[Stored items]
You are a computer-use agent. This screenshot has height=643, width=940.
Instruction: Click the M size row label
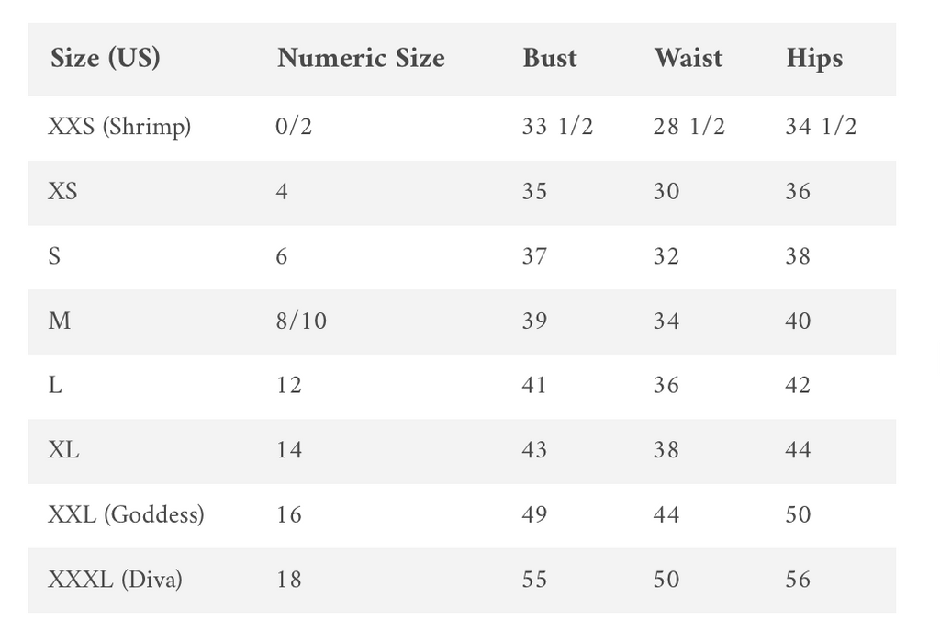[x=60, y=322]
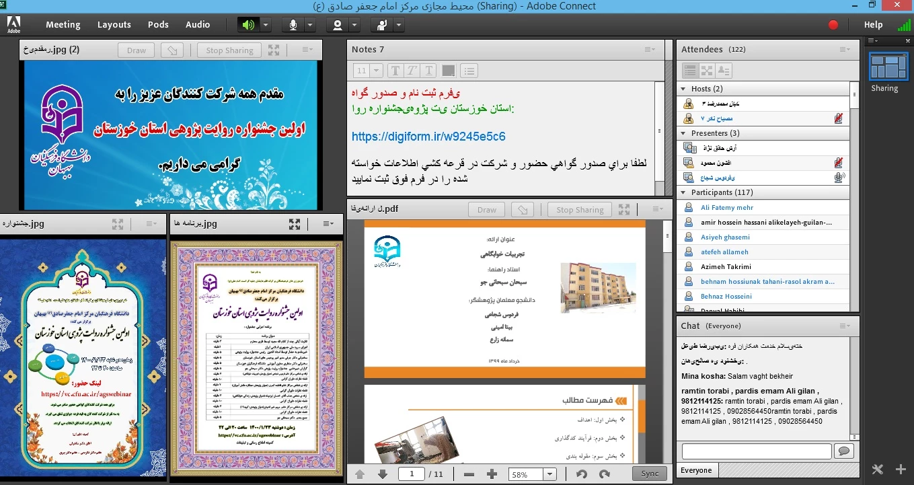The height and width of the screenshot is (485, 914).
Task: Click the Sync button in PDF pod
Action: (650, 474)
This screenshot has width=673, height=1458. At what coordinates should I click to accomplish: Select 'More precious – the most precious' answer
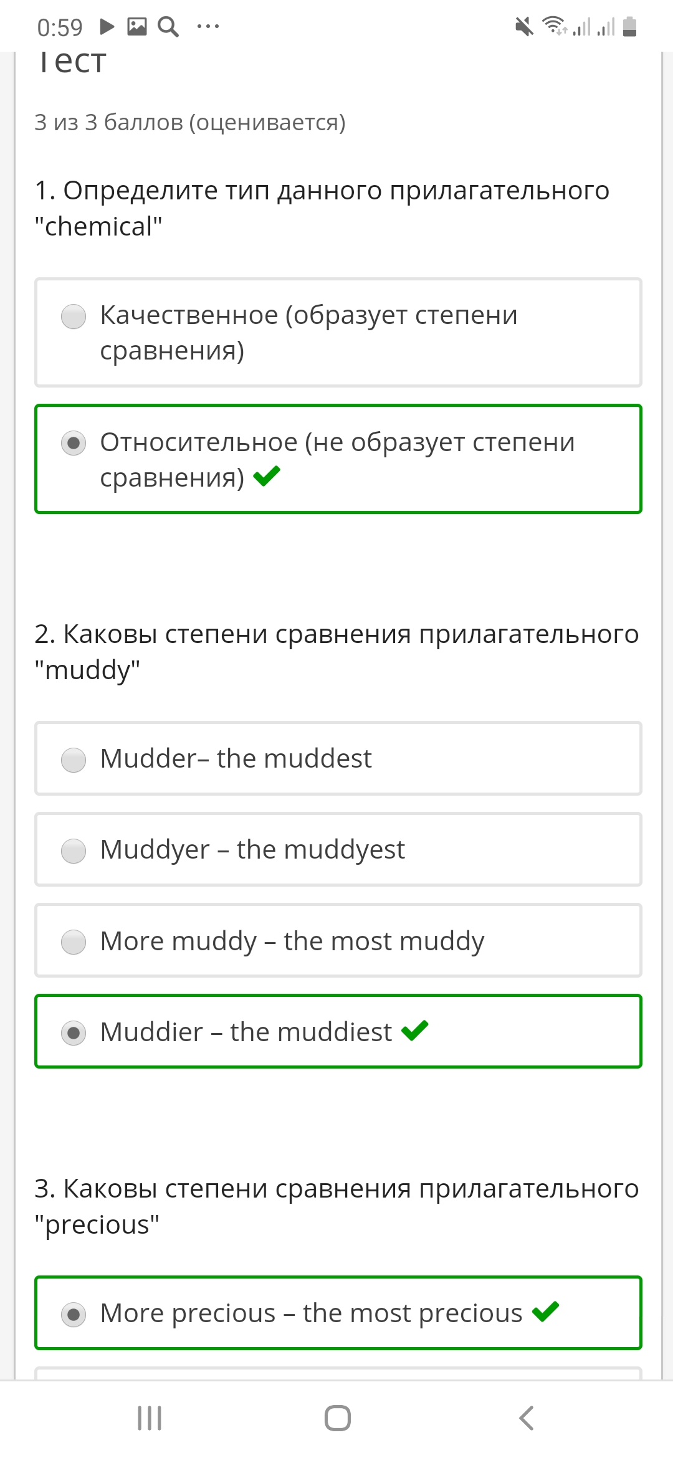click(338, 1313)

* **Problem details**
The answer must be an exact copy of the lines from the one containing "Instruction: Click the M size row label" through the last line of the records, and nothing else. Pictures do not belong in it.

* **Output for this exercise**
Instruction: Click the M size row label
[x=60, y=322]
The height and width of the screenshot is (485, 914).
Task: Click the Sync button in PDF pod
Action: (650, 474)
This screenshot has width=673, height=1458. At what coordinates should I click to accomplish: Select 'More precious – the most precious' answer
click(338, 1313)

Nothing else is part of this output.